**Excerpted passage:**
## START

Reputation:
I know it is possible to fetch then use checkout with the path/to/file to download that specific file.
My issue is that I have a 1 MB data cap per day and git fetch will download all the data anyway even if it does not save them to disc until I use git checkout. I still used my data
Is my understanding of how git fetch/checkout correct? is there a way to download a specific file only to see if there is a new version before proceeding with the download.
Upvotes: 32
Views: 79874
Reputation: 11
As of Git 2.0+ you can initialize a git repo without downloading the files. I used this format below to pull a few files from a submodule in my Gitlab CI/CD pipeline without using "git submodule update" so that I could save time/space when building docker images.
git -C path/to/submodule clone --depth 1 --no-checkout --filter=blob:none https://gitlab-ci-token:[email protected]/your/repo.git
git -C path/to/submodule checkout COMMIT_HASH/BRANCH_NAME -- FILE_NAME
Upvotes: 1
Reputation: 391
This works for me on a local gitlab:
curl http://mylocalgitlab/MYGROUP/-/raw/master/PATH/TO/FILE.EXT -o FILE.EXT
Upvotes: 0
Reputation: 1083
Using python-gitlab:
#!/usr/bin/python3
import gitlab
import sys
def download_file(host, token, project_name, branch_name, file_path, output):
try:
gl = gitlab.Gitlab(host, private_token=token)

## END

**Short problem A:** Reproduce the rows exactly, starting at the line containing "Tap the read" and ending after the line containing "point(882,879)". Give only those lines.

**Records to process:**
## START

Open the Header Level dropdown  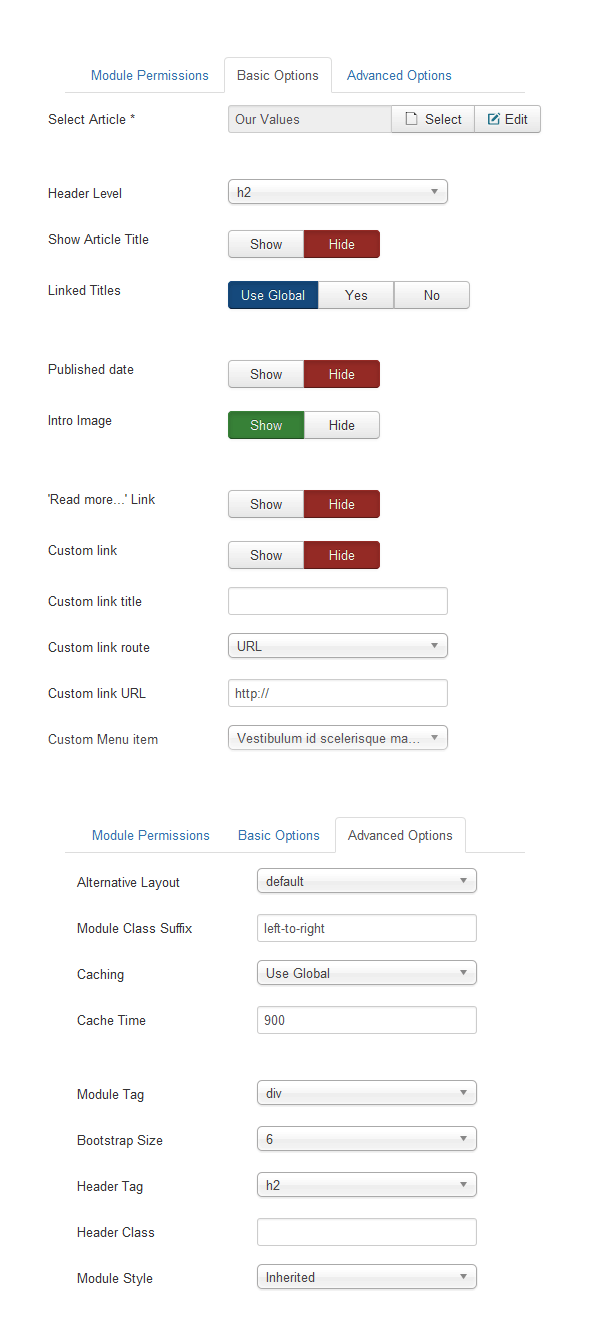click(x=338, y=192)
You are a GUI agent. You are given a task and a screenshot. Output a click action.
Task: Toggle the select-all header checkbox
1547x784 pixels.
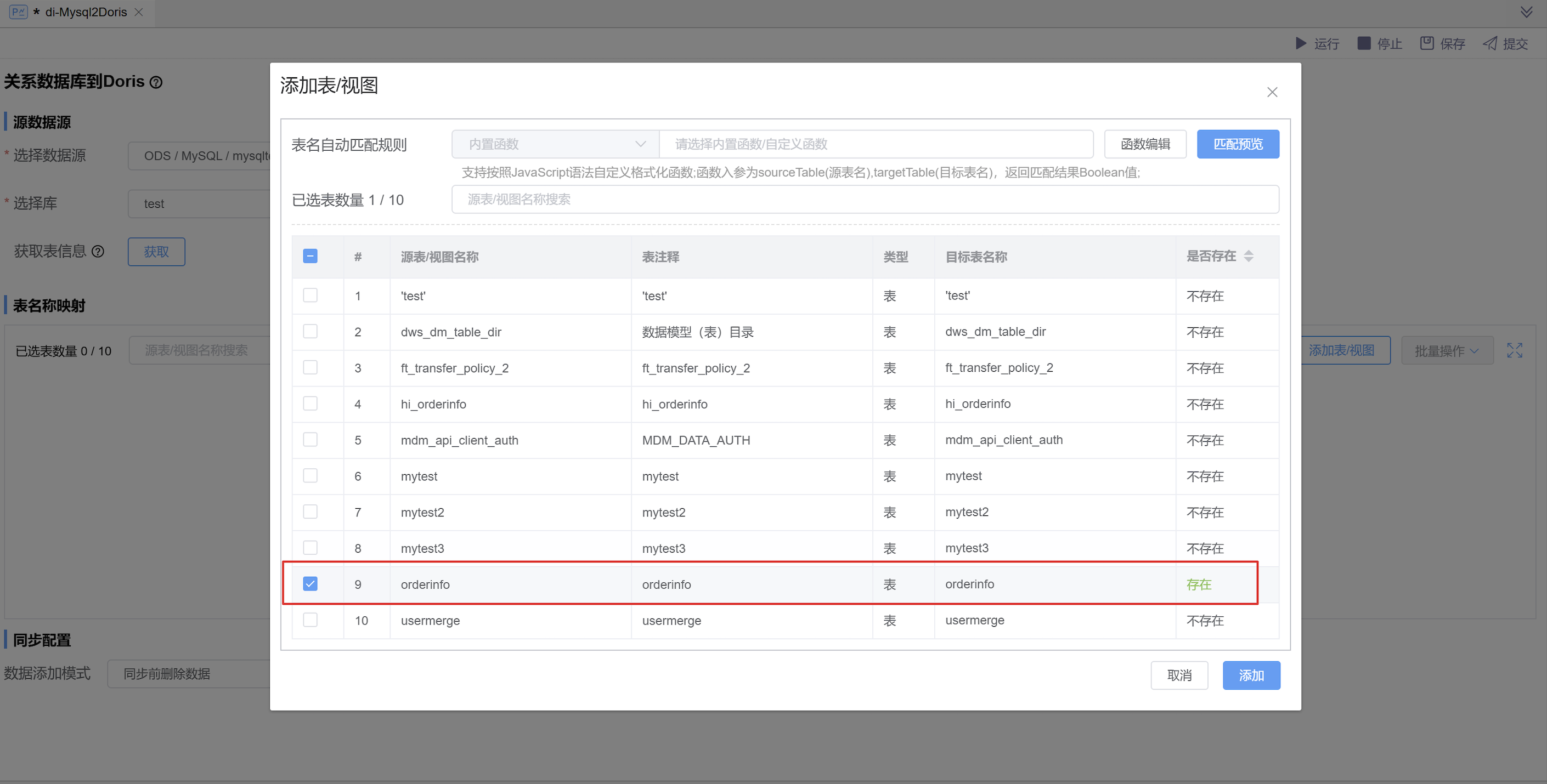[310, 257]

## END
## START

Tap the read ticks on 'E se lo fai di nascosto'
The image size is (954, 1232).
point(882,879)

## END

**Short problem B:** Write out a passage of the git question thread exactly, beginning at the words "My issue is" and stopping after the words "with the download.".

**Task answer A:**
Tap the read ticks on 'E se lo fai di nascosto'
The image size is (954, 1232).
point(882,879)

**Task answer B:**
My issue is that I have a 1 MB data cap per day and git fetch will download all the data anyway even if it does not save them to disc until I use git checkout. I still used my data
Is my understanding of how git fetch/checkout correct? is there a way to download a specific file only to see if there is a new version before proceeding with the download.